Dataset records

- - - - -

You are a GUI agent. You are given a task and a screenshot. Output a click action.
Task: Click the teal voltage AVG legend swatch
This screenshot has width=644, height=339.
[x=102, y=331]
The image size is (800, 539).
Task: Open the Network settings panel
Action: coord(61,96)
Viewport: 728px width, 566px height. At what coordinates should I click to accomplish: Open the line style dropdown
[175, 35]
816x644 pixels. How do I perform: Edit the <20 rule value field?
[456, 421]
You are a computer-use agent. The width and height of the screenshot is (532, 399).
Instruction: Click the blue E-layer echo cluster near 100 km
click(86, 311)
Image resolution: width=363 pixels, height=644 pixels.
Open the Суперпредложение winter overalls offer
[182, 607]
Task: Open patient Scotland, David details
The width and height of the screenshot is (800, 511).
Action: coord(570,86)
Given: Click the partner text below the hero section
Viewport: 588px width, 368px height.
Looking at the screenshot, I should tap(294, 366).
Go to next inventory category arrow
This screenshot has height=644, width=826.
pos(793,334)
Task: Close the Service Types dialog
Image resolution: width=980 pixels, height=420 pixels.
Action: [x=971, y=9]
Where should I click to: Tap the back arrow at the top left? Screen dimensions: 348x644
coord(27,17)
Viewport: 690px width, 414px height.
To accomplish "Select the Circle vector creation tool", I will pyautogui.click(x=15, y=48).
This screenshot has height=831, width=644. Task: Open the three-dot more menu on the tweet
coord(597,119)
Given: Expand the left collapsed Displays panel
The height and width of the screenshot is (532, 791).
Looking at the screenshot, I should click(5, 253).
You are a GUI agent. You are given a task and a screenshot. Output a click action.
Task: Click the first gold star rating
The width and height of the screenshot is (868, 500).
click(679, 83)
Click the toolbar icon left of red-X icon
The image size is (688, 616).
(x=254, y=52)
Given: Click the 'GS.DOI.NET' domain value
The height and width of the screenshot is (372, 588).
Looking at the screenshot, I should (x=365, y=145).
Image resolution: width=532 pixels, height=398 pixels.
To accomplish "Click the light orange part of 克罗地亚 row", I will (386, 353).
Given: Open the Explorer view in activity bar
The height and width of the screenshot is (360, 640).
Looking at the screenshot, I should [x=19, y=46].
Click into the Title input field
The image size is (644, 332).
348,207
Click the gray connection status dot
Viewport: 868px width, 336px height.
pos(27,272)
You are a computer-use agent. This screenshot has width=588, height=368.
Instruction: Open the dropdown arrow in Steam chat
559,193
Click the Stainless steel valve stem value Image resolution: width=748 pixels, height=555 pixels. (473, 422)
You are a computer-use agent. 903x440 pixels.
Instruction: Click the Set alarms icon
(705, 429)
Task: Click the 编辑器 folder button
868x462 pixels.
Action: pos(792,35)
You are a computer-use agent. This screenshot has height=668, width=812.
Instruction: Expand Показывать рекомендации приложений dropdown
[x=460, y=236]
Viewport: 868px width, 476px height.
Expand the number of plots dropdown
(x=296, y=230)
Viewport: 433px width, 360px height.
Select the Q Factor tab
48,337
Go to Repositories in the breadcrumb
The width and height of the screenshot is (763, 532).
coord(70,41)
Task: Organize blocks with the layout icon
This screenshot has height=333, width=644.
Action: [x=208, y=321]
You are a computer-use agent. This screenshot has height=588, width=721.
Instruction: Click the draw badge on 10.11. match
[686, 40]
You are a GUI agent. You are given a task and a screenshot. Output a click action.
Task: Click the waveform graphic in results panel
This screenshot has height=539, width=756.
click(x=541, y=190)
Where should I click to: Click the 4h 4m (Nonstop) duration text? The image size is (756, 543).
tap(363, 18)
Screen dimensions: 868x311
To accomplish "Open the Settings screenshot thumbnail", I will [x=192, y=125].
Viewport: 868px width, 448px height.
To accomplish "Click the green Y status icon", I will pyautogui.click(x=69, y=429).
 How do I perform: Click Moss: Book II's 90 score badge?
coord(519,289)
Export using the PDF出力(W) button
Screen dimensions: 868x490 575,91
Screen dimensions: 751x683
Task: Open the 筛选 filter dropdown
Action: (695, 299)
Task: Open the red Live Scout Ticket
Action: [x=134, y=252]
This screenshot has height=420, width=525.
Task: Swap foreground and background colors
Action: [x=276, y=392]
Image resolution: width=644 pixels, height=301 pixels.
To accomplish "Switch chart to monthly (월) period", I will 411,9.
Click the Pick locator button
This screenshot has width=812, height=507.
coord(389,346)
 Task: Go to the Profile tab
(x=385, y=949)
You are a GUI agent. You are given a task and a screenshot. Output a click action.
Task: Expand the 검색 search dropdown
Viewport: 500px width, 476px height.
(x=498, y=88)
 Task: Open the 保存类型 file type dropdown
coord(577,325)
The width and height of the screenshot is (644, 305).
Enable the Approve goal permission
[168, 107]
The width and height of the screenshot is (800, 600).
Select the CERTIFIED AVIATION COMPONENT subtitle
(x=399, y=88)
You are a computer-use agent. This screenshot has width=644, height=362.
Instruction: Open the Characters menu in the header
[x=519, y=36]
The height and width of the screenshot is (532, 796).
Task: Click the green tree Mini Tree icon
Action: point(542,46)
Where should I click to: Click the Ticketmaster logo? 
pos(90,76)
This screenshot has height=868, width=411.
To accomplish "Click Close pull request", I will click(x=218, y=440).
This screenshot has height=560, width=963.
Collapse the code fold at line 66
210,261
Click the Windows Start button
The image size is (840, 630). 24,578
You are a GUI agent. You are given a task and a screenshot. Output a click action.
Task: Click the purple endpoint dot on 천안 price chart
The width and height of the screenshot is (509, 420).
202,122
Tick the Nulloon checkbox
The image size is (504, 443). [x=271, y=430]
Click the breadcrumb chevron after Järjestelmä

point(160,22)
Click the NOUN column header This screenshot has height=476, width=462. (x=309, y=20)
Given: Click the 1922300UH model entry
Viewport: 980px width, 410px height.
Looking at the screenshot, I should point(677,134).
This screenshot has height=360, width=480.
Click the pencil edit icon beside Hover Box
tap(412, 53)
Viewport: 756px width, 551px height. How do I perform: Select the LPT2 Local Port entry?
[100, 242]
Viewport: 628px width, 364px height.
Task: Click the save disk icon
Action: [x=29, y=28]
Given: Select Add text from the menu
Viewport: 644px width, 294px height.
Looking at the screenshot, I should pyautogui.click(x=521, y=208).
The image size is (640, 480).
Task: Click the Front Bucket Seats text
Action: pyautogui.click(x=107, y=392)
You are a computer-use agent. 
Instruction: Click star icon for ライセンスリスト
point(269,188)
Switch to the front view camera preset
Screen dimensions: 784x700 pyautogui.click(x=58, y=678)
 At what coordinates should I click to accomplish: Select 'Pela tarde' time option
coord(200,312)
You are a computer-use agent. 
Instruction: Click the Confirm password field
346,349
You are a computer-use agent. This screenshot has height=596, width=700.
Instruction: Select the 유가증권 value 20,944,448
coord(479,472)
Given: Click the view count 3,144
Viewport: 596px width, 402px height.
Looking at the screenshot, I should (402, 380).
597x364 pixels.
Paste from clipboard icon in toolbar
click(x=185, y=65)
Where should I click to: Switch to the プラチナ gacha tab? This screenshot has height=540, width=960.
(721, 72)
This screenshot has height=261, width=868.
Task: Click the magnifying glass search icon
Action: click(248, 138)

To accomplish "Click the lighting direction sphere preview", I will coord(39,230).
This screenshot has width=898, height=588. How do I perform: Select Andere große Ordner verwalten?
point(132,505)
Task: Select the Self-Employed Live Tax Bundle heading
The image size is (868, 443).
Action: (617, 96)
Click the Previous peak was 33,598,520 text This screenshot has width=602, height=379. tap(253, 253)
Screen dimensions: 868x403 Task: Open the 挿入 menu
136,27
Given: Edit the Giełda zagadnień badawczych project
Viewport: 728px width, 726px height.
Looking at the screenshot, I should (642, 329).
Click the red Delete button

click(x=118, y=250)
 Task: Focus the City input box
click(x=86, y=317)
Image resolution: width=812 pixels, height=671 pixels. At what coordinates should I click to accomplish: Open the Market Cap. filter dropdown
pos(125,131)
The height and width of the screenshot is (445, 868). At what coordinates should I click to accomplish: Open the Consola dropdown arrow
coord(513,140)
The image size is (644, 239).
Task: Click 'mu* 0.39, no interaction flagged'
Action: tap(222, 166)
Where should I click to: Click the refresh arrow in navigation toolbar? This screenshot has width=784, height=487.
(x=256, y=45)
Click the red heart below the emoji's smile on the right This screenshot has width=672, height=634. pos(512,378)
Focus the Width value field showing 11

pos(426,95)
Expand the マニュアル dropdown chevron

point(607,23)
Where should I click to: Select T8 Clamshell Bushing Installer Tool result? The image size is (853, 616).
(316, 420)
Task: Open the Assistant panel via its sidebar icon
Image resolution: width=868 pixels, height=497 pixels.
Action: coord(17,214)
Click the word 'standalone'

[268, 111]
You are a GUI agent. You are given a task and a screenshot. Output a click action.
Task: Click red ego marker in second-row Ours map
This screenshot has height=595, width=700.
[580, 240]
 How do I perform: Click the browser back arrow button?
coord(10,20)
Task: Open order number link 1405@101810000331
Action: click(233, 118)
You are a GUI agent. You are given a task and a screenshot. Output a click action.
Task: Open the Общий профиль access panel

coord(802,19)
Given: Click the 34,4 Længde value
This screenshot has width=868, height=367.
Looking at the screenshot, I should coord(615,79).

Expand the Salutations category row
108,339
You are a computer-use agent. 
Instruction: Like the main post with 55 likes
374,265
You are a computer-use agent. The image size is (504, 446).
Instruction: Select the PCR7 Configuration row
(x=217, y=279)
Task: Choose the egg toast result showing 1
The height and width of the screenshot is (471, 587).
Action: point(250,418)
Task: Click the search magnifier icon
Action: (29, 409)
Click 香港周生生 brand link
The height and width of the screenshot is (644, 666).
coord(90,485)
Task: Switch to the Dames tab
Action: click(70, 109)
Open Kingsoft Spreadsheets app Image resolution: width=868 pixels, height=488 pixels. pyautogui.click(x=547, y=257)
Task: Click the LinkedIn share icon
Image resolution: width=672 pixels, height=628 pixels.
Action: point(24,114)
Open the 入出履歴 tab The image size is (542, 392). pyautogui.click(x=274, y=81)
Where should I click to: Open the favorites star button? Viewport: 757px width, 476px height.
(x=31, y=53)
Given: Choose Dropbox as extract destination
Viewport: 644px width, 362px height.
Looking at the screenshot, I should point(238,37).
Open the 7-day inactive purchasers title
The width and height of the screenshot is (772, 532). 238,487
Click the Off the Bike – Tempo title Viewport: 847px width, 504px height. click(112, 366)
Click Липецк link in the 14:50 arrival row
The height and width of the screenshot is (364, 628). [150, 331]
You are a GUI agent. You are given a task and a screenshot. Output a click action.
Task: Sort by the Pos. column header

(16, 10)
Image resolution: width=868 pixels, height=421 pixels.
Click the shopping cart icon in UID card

- - - - -

* _Task statement_: Starting at the line above that contains "Task: Organize blocks with the layout icon", write out each line exactly until the line that contains "The width and height of the screenshot is (800, 600)." has been written, and stop there.

* _Written answer_:
Task: Organize blocks with the layout icon
This screenshot has height=333, width=644.
Action: [x=208, y=321]
You are a computer-use agent. This screenshot has height=588, width=721.
Instruction: Click the draw badge on 10.11. match
[686, 40]
You are a GUI agent. You are given a task and a screenshot. Output a click action.
Task: Click the waveform graphic in results panel
This screenshot has height=539, width=756.
click(x=541, y=190)
Where should I click to: Click the 4h 4m (Nonstop) duration text? The image size is (756, 543).
tap(363, 18)
Screen dimensions: 868x311
To accomplish "Open the Settings screenshot thumbnail", I will [x=192, y=125].
Viewport: 868px width, 448px height.
To accomplish "Click the green Y status icon", I will pyautogui.click(x=69, y=429).
 How do I perform: Click Moss: Book II's 90 score badge?
coord(519,289)
Export using the PDF出力(W) button
Screen dimensions: 868x490 575,91
Screen dimensions: 751x683
Task: Open the 筛选 filter dropdown
Action: (695, 299)
Task: Open the red Live Scout Ticket
Action: [x=134, y=252]
This screenshot has height=420, width=525.
Task: Swap foreground and background colors
Action: [x=276, y=392]
Image resolution: width=644 pixels, height=301 pixels.
To accomplish "Switch chart to monthly (월) period", I will 411,9.
Click the Pick locator button
This screenshot has width=812, height=507.
coord(389,346)
 Task: Go to the Profile tab
(x=385, y=949)
You are a GUI agent. You are given a task and a screenshot. Output a click action.
Task: Expand the 검색 search dropdown
Viewport: 500px width, 476px height.
(x=498, y=88)
 Task: Open the 保存类型 file type dropdown
coord(577,325)
The width and height of the screenshot is (644, 305).
Enable the Approve goal permission
[168, 107]
The width and height of the screenshot is (800, 600).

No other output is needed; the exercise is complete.